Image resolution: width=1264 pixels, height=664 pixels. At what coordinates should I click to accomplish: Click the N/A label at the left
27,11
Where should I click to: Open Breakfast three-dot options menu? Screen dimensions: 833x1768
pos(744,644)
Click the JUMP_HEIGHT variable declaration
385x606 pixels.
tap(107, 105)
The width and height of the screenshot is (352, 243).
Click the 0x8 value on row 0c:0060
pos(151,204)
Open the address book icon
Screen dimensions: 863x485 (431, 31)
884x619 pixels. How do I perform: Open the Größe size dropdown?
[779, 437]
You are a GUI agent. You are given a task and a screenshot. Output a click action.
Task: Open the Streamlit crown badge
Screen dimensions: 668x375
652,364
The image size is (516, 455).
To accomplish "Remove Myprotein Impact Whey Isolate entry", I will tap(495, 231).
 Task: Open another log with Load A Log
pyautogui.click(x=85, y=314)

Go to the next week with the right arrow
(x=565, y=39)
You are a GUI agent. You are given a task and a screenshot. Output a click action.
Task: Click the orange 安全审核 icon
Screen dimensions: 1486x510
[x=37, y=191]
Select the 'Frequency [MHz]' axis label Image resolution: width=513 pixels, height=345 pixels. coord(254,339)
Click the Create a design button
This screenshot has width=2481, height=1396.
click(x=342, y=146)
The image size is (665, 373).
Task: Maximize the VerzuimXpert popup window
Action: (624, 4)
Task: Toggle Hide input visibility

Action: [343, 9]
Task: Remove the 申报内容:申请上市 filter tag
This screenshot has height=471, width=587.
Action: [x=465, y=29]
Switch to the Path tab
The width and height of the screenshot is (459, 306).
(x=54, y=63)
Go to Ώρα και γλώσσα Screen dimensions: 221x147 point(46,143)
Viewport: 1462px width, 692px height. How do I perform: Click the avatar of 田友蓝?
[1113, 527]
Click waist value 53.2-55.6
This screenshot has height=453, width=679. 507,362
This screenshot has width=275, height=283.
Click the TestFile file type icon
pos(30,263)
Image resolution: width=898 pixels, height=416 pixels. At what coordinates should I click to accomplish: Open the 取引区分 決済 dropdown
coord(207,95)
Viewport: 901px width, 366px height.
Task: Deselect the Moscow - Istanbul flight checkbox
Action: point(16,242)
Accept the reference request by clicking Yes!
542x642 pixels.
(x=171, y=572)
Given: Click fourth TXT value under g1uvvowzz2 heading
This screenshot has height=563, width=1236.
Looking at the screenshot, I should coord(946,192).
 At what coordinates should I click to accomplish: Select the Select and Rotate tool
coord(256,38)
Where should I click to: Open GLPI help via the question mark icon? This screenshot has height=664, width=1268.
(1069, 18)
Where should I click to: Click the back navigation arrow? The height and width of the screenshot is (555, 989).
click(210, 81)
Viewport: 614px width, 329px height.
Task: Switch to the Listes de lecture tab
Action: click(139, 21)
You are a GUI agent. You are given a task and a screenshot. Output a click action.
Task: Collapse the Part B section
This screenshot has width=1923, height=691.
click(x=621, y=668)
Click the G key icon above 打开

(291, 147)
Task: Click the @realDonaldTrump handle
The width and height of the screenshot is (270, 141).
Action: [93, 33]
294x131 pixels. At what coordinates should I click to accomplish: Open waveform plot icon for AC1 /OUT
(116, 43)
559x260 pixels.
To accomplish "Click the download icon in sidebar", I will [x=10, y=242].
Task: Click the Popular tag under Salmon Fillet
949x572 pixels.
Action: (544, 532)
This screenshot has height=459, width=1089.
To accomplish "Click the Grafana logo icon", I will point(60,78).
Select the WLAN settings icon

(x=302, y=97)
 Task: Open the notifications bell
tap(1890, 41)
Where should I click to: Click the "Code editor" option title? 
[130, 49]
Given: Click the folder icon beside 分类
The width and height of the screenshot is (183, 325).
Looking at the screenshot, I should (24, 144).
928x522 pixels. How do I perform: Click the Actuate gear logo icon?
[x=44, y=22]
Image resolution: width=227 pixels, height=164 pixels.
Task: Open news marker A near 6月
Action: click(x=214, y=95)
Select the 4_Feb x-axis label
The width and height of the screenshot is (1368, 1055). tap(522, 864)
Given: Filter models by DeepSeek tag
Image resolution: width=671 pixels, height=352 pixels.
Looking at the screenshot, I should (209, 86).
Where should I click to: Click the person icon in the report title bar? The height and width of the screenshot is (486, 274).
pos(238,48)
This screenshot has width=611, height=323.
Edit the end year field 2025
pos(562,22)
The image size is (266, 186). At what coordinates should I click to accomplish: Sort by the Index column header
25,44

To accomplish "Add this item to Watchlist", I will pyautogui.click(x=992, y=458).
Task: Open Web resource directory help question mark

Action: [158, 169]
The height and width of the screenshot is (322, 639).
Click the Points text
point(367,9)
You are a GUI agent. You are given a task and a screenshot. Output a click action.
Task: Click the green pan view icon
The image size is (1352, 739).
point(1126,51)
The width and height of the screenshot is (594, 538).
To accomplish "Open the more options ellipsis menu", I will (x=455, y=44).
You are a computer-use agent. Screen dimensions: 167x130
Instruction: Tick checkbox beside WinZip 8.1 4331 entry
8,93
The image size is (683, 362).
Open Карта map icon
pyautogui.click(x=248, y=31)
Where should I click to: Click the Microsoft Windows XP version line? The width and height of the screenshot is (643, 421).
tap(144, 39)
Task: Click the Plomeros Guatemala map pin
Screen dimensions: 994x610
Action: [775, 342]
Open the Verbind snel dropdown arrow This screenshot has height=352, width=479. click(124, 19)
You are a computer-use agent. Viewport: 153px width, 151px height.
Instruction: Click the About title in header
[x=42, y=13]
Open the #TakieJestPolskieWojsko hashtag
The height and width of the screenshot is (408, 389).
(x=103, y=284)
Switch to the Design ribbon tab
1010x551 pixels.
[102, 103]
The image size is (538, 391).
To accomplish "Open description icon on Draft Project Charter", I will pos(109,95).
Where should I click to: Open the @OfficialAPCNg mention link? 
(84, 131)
┄┄┄┄┄┄┄┄┄┄
**What is expected**. Would you please write out all the entries exactly?

**Reply to the task**.
Image resolution: width=1264 pixels, height=664 pixels. At what coordinates should I click to accomplish: Click the N/A label at the left
27,11
Where should I click to: Open Breakfast three-dot options menu? Screen dimensions: 833x1768
pos(744,644)
Click the JUMP_HEIGHT variable declaration
385x606 pixels.
tap(107, 105)
The width and height of the screenshot is (352, 243).
Click the 0x8 value on row 0c:0060
pos(151,204)
Open the address book icon
Screen dimensions: 863x485 (431, 31)
884x619 pixels. How do I perform: Open the Größe size dropdown?
[779, 437]
You are a GUI agent. You are given a task and a screenshot. Output a click action.
Task: Open the Streamlit crown badge
Screen dimensions: 668x375
652,364
The image size is (516, 455).
To accomplish "Remove Myprotein Impact Whey Isolate entry", I will tap(495, 231).
 Task: Open another log with Load A Log
pyautogui.click(x=85, y=314)

Go to the next week with the right arrow
(x=565, y=39)
You are a GUI agent. You are given a task and a screenshot. Output a click action.
Task: Click the orange 安全审核 icon
Screen dimensions: 1486x510
[x=37, y=191]
Select the 'Frequency [MHz]' axis label Image resolution: width=513 pixels, height=345 pixels. coord(254,339)
Click the Create a design button
This screenshot has width=2481, height=1396.
click(x=342, y=146)
The image size is (665, 373).
Task: Maximize the VerzuimXpert popup window
Action: (624, 4)
Task: Toggle Hide input visibility

Action: [343, 9]
Task: Remove the 申报内容:申请上市 filter tag
This screenshot has height=471, width=587.
Action: [x=465, y=29]
Switch to the Path tab
The width and height of the screenshot is (459, 306).
(x=54, y=63)
Go to Ώρα και γλώσσα Screen dimensions: 221x147 point(46,143)
Viewport: 1462px width, 692px height. How do I perform: Click the avatar of 田友蓝?
[1113, 527]
Click waist value 53.2-55.6
This screenshot has height=453, width=679. 507,362
This screenshot has width=275, height=283.
Click the TestFile file type icon
pos(30,263)
Image resolution: width=898 pixels, height=416 pixels. At what coordinates should I click to accomplish: Open the 取引区分 決済 dropdown
coord(207,95)
Viewport: 901px width, 366px height.
Task: Deselect the Moscow - Istanbul flight checkbox
Action: point(16,242)
Accept the reference request by clicking Yes!
542x642 pixels.
(x=171, y=572)
Given: Click fourth TXT value under g1uvvowzz2 heading
This screenshot has height=563, width=1236.
Looking at the screenshot, I should coord(946,192).
 At what coordinates should I click to accomplish: Select the Select and Rotate tool
coord(256,38)
Where should I click to: Open GLPI help via the question mark icon? This screenshot has height=664, width=1268.
(1069, 18)
Where should I click to: Click the back navigation arrow? The height and width of the screenshot is (555, 989).
click(210, 81)
Viewport: 614px width, 329px height.
Task: Switch to the Listes de lecture tab
Action: click(139, 21)
You are a GUI agent. You are given a task and a screenshot. Output a click action.
Task: Collapse the Part B section
This screenshot has width=1923, height=691.
click(x=621, y=668)
Click the G key icon above 打开

(291, 147)
Task: Click the @realDonaldTrump handle
The width and height of the screenshot is (270, 141).
Action: [93, 33]
294x131 pixels. At what coordinates should I click to accomplish: Open waveform plot icon for AC1 /OUT
(116, 43)
559x260 pixels.
To accomplish "Click the download icon in sidebar", I will [x=10, y=242].
Task: Click the Popular tag under Salmon Fillet
949x572 pixels.
Action: (544, 532)
This screenshot has height=459, width=1089.
To accomplish "Click the Grafana logo icon", I will point(60,78).
Select the WLAN settings icon

(x=302, y=97)
 Task: Open the notifications bell
tap(1890, 41)
Where should I click to: Click the "Code editor" option title? 
[130, 49]
Given: Click the folder icon beside 分类
The width and height of the screenshot is (183, 325).
Looking at the screenshot, I should (24, 144).
928x522 pixels. How do I perform: Click the Actuate gear logo icon?
[x=44, y=22]
Image resolution: width=227 pixels, height=164 pixels.
Task: Open news marker A near 6月
Action: click(x=214, y=95)
Select the 4_Feb x-axis label
The width and height of the screenshot is (1368, 1055). tap(522, 864)
Given: Filter models by DeepSeek tag
Image resolution: width=671 pixels, height=352 pixels.
Looking at the screenshot, I should (209, 86).
Where should I click to: Click the person icon in the report title bar? The height and width of the screenshot is (486, 274).
pos(238,48)
This screenshot has width=611, height=323.
Edit the end year field 2025
pos(562,22)
The image size is (266, 186). At what coordinates should I click to accomplish: Sort by the Index column header
25,44

To accomplish "Add this item to Watchlist", I will pyautogui.click(x=992, y=458).
Task: Open Web resource directory help question mark

Action: [158, 169]
The height and width of the screenshot is (322, 639).
Click the Points text
point(367,9)
You are a GUI agent. You are given a task and a screenshot. Output a click action.
Task: Click the green pan view icon
The image size is (1352, 739).
point(1126,51)
The width and height of the screenshot is (594, 538).
To accomplish "Open the more options ellipsis menu", I will (x=455, y=44).
You are a computer-use agent. Screen dimensions: 167x130
Instruction: Tick checkbox beside WinZip 8.1 4331 entry
8,93
The image size is (683, 362).
Open Карта map icon
pyautogui.click(x=248, y=31)
Where should I click to: Click the Microsoft Windows XP version line? The width and height of the screenshot is (643, 421).
tap(144, 39)
Task: Click the Plomeros Guatemala map pin
Screen dimensions: 994x610
Action: [775, 342]
Open the Verbind snel dropdown arrow This screenshot has height=352, width=479. click(124, 19)
You are a computer-use agent. Viewport: 153px width, 151px height.
Instruction: Click the About title in header
[x=42, y=13]
Open the #TakieJestPolskieWojsko hashtag
The height and width of the screenshot is (408, 389).
(x=103, y=284)
Switch to the Design ribbon tab
1010x551 pixels.
[102, 103]
The image size is (538, 391).
To accomplish "Open description icon on Draft Project Charter", I will pos(109,95).
Where should I click to: Open the @OfficialAPCNg mention link? 
(84, 131)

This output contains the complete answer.